2月15日の日報 いないいない の巻

お疲れ様です。伊藤です。
本日はこれにて失礼いたします。

空いてる地下鉄に乗り込んで席に着くと、
向かいのシートにお母さんと2人のお子さんが。
弟くんの方はまだ乳児なのでお母さんが抱えていましたが、お兄ちゃんの方は椅子に座って、なんだか暇を持て余している模様。

電車が轟音を響かせながら走るなか、私は手元のアイホンTwitterやらなんやらをいじっておりましたが、ふと顔をあげると、お兄ちゃんが両手で顔を隠しながら、指の隙間から私を見ています。
「?」
最初はなぜ彼が私をみつめるかわからなかったのですが、しばらくするとお兄ちゃんは掌を顔にくっつけながらゆっくり五指を広げて、ちょうど映画『エイリアン』のフェイスハガーのような状態に。
それでも、彼の瞳は私を捉えています。
「??」
そして、またゆっくり両手で顔を隠すのです。
それの挙動を2回繰り返した時、「あ、そういうことか」と気付きました。

お兄ちゃんは、私に『いないいないばぁ』をしていたのです。
お母さんの目を盗んで、向かいの人に「遊んでよ」とアピールしている。

さて困った。
私は、じつは子供が苦手です。
子供ギライ、とは少し違う。
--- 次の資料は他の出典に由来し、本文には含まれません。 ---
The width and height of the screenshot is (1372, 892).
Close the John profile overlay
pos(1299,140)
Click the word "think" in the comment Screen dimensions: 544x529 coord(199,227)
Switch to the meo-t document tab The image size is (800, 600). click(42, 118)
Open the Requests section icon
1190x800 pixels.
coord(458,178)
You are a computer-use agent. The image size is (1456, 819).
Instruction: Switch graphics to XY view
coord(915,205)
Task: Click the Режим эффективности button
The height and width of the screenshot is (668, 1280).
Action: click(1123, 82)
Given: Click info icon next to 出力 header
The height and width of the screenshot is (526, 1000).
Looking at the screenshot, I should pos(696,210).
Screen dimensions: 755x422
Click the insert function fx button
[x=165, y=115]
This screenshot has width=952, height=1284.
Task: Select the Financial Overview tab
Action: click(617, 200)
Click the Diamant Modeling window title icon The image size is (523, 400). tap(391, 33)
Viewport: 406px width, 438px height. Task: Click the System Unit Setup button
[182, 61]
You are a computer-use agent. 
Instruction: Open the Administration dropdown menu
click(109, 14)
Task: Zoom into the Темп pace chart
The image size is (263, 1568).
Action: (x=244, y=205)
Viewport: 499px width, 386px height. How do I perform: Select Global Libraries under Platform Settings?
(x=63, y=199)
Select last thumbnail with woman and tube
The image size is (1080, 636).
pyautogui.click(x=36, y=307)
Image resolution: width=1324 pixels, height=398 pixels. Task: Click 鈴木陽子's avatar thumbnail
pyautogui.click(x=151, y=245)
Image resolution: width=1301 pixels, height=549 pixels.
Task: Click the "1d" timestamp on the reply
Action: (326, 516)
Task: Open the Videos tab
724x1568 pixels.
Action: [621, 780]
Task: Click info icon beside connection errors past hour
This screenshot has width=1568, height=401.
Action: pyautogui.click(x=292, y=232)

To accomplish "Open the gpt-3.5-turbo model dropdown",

どちらかというと、子供が私を嫌いなのです。
「幼い子供による伊藤離れ」と称した方がいいかもしれない。
子供の扱い方が全くもってわからない。
これは私の悩みのひとつです。
そして、子供は何にしても敏感ですから、私の苦手意識が滲み出ているのを察知して、
「こいつ使えねーな」
と判断。
私がどれだけ甘い声で「よーしよーし」と話しかけても、一瞥をくれただけですぐに歩み去るのだ。
そして、そんな彼らに対して
「うわ、なにそれマジムカつくんですけど」
と、三十路オーバーの私はガンギレする負の連鎖。

それを友人は
「貴様が子供だから、子供にナメられるのだ阿呆」
と、とんでもない分析をかましてくれます。
私が子供などと決して認めるわけにはいかないが、常に子供にナメられているのは、なるほど私も肌で感じるぞおおいに感じる。

そんなわけで、
向かいのシートから「いないいないばぁ」で話しかけるカワユイ男の子を前に、私は文字通り凝固しておりました。

普通の、いわゆる「やさしい大人の男性」ならば、フフフと微笑みながら
「いないいない……ばぁ〜」
と、そっと返してあげるのでしょう。
それを見てお兄ちゃんも大喜び。
隣できゃっきゃっとはしゃぐ彼にお母さんが気付き、
「こら、もう、ごめんなさいね」
と目で会釈する……

そう、それが極めて一般的なのだ。
しかし!
私にはそれができない!

「いないいないばぁ、なんてできないよぉ!」
「どんなテンションですればいいんだよぉ!」
「目標をセンターに入れて…スイッチ、目標をセンターに入れて…スイッチ!!」
脳内で謎の分泌液を大量に放出しながら、「どうする、どうしたらいい?」と必死に考える私。

結果、情けないことに私は彼から目を離し、またアイホンをいじる(フリ)へと逃げたのだ。
「目そらしたwww!」
「なんちゅーやつ!」
声ともつかない声による非難が、地下鉄のトンネルにこだますかのようだ。

しかし、私ももう立派な大人である。
このままでいいのか、と自分に言い聞かせまくり、今日こそ自分を変えようと思い立ったのです。
「いいだろう、やってやろうじゃないか!」
ここで一発奮起、
数秒ほどアイホンをいじるフリをしてましたが、
静かな決意を秘めてゆっくりと顔をあげ、裏切ってしまった彼ともう一度対峙したのです。

次の瞬間、電車が駅に止まり、
親子はスンゲー速さで降りていきました。

お兄ちゃんは、
私が目をそらした瞬間に「こいつはダメだ」と判断したのでしょう、
「向かいのシートには誰もいなかった」という仮想空間を設定したのだろうか、全くこちらに気を向けることなくお母さんに手を引かれてサーっと降りていった。

いないいない……そしてそのままいなくなった状態。

胸辺りまで両手を持ち上げていた私は、今度はまばらな周囲の客の目が気になりまくって(ほんとは誰も見ていないが)、咄嗟に
「ふわっ!」
と髪を後ろにかき上げた。
そしてこれまた無駄に高い位置までアイホンを持ち上げて
「俺、フリック入力めっちゃ速いんスよね」
を一心不乱にアピールして、残りの数駅をやり過ごすことに決めたのです。
「だから子供は嫌いなのだ!」

それでは良い週末をお過ごしください。